-- begin PROVIDED DATA --

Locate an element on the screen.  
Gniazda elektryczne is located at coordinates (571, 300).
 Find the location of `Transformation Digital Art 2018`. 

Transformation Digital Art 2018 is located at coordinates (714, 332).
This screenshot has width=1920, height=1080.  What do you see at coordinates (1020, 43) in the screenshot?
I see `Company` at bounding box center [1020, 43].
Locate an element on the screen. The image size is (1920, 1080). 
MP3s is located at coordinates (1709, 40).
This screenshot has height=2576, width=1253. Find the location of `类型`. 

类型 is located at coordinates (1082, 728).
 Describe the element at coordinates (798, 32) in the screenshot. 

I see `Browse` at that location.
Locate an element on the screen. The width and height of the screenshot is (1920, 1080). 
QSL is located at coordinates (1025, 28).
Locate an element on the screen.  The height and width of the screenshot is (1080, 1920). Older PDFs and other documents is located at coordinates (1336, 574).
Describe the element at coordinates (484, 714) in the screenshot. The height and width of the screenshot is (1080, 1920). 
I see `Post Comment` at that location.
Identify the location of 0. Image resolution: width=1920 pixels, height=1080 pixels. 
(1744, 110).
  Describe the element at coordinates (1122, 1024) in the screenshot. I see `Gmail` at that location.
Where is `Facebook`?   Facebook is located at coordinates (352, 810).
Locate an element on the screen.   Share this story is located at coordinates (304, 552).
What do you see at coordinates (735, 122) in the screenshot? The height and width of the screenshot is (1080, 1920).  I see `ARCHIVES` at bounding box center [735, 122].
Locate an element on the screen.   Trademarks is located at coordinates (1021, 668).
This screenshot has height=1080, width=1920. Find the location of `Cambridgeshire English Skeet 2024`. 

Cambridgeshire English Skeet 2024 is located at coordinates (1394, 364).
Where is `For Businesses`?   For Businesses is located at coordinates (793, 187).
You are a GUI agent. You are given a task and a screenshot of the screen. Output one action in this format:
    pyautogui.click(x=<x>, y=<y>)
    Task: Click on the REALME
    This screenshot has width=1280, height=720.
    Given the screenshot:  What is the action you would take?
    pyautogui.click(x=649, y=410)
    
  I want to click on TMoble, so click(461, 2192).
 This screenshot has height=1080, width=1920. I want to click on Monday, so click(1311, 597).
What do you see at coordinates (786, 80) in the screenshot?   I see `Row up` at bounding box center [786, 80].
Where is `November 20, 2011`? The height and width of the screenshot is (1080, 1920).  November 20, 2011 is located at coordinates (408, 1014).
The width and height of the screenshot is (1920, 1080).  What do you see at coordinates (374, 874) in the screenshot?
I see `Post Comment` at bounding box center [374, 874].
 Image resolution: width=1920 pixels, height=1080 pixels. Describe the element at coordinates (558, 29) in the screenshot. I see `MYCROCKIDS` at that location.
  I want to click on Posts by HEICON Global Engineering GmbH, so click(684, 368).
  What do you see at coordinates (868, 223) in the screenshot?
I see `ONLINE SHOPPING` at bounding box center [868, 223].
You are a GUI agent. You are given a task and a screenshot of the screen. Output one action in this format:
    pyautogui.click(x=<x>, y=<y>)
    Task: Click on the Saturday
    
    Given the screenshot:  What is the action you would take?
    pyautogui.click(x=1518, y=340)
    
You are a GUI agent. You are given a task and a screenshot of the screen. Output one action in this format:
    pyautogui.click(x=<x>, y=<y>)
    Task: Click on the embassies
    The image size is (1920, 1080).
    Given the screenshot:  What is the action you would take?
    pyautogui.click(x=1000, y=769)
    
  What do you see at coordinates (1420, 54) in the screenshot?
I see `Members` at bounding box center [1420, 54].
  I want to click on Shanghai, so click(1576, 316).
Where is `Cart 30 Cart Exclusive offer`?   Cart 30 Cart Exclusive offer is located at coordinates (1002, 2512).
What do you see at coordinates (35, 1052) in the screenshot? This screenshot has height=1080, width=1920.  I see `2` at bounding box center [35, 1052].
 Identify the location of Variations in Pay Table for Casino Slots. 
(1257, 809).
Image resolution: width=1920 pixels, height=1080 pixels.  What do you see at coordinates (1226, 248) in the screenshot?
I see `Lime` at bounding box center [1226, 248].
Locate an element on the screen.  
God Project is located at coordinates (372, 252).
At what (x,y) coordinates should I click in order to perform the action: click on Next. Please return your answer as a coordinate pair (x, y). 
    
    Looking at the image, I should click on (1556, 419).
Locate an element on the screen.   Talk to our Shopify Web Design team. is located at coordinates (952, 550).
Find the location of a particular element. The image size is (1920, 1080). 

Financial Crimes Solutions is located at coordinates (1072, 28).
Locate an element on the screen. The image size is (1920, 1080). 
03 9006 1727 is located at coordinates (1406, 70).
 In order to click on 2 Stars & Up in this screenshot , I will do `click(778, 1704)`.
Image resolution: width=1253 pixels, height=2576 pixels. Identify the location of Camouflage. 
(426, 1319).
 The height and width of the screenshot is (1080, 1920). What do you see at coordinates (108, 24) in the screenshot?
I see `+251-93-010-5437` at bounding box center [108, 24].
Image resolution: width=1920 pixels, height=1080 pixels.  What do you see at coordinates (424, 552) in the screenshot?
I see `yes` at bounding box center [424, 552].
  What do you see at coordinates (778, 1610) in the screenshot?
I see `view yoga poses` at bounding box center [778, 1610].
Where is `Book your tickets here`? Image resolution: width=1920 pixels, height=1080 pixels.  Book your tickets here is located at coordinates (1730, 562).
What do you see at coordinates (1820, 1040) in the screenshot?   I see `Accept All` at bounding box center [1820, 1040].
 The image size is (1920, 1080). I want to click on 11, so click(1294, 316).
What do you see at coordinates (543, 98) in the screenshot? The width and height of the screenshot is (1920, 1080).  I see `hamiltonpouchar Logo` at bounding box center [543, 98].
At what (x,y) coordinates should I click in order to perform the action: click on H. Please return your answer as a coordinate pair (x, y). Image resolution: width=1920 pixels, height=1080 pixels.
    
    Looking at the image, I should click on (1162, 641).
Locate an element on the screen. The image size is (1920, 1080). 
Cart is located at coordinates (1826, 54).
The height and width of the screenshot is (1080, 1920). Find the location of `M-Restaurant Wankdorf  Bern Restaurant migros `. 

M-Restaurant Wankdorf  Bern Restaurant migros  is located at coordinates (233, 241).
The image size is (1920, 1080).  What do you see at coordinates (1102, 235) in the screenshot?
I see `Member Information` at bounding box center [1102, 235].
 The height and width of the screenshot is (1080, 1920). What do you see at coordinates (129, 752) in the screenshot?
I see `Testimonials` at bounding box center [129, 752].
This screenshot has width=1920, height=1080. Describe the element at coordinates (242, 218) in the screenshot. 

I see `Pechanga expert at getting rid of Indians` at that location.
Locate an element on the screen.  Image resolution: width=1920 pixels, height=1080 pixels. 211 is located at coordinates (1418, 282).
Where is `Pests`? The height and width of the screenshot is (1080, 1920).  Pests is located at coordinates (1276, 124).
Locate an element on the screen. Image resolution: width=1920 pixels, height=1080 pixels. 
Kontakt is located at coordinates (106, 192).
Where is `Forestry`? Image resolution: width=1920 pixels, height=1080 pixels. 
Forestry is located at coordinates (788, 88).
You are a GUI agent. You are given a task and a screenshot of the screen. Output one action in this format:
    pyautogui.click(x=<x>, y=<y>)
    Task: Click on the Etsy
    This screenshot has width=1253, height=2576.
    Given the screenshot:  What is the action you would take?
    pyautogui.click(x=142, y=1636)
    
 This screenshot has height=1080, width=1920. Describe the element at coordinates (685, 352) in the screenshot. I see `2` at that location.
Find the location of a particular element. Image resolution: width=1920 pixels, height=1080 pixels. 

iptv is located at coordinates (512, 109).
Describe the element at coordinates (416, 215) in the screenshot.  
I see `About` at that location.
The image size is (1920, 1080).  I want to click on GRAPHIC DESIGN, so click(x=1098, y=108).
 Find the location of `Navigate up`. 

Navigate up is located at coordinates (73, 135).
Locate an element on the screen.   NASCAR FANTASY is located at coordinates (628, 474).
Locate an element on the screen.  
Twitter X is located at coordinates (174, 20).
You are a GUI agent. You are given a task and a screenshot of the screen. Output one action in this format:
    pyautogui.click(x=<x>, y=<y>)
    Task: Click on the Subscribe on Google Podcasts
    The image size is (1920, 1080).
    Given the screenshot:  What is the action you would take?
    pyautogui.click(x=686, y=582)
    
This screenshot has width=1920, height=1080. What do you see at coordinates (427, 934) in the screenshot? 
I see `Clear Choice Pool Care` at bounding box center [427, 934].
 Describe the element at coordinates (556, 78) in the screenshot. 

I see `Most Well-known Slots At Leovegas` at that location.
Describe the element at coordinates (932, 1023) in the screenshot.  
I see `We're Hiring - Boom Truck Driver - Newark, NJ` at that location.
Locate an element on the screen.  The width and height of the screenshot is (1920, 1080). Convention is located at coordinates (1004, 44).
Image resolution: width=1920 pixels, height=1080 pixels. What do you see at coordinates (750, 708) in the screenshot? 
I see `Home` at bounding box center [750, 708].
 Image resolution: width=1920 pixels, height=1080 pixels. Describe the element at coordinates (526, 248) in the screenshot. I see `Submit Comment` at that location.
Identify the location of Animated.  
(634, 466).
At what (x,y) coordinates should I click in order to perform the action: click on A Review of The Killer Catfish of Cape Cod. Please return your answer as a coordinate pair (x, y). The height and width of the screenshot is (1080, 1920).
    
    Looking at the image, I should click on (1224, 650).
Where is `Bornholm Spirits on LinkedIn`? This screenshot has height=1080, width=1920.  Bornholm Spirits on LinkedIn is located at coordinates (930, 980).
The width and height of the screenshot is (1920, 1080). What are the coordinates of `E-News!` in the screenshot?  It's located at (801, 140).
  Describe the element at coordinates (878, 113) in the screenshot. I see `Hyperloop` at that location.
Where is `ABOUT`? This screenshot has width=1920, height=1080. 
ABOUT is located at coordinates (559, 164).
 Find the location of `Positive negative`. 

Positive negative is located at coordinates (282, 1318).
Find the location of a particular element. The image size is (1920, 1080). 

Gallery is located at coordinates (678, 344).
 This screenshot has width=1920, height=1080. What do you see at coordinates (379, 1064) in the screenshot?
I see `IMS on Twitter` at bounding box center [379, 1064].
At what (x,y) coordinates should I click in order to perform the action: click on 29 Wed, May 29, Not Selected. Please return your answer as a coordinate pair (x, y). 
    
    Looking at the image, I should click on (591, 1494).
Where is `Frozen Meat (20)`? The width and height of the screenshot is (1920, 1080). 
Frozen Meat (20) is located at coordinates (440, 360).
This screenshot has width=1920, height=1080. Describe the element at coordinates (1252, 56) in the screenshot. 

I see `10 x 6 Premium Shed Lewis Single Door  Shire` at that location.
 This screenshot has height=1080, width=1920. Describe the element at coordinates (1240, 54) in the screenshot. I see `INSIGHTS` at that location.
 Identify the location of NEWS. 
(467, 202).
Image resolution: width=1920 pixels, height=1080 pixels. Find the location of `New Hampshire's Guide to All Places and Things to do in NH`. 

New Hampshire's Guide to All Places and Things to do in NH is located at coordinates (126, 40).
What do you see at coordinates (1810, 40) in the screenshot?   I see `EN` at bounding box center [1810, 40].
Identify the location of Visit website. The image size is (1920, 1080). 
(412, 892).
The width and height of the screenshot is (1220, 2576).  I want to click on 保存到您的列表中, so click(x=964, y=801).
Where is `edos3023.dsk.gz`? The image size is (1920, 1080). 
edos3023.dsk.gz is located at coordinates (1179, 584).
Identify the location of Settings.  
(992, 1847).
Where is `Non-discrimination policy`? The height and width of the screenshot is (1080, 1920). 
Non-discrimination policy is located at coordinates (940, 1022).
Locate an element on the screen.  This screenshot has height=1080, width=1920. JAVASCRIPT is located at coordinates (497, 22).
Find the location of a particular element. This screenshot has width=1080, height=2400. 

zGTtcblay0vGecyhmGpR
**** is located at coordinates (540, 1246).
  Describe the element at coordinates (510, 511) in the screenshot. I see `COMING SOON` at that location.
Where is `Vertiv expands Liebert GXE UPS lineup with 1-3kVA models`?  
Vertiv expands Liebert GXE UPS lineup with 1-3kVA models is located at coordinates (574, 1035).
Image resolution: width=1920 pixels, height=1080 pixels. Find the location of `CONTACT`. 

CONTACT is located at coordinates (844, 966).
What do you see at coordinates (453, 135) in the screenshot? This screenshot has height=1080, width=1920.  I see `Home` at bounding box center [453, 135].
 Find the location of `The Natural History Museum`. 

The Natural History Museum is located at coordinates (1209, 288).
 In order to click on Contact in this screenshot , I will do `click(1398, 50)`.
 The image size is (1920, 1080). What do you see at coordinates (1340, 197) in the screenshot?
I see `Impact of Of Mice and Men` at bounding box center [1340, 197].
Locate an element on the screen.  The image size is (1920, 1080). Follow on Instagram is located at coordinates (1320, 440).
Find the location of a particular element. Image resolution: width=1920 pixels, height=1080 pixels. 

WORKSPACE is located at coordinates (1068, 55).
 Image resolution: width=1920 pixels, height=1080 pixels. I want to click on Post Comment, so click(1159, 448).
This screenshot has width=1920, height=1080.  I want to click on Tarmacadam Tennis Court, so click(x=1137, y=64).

-- end PROVIDED DATA --

Reproduce without changes the entries above, starting with the line that contains "934) in the screenshot?" and going on through the line that contains "(634, 466).".

This screenshot has width=1920, height=1080. What do you see at coordinates (427, 934) in the screenshot? 
I see `Clear Choice Pool Care` at bounding box center [427, 934].
 Describe the element at coordinates (556, 78) in the screenshot. 

I see `Most Well-known Slots At Leovegas` at that location.
Describe the element at coordinates (932, 1023) in the screenshot.  
I see `We're Hiring - Boom Truck Driver - Newark, NJ` at that location.
Locate an element on the screen.  The width and height of the screenshot is (1920, 1080). Convention is located at coordinates (1004, 44).
Image resolution: width=1920 pixels, height=1080 pixels. What do you see at coordinates (750, 708) in the screenshot? 
I see `Home` at bounding box center [750, 708].
 Image resolution: width=1920 pixels, height=1080 pixels. Describe the element at coordinates (526, 248) in the screenshot. I see `Submit Comment` at that location.
Identify the location of Animated.  
(634, 466).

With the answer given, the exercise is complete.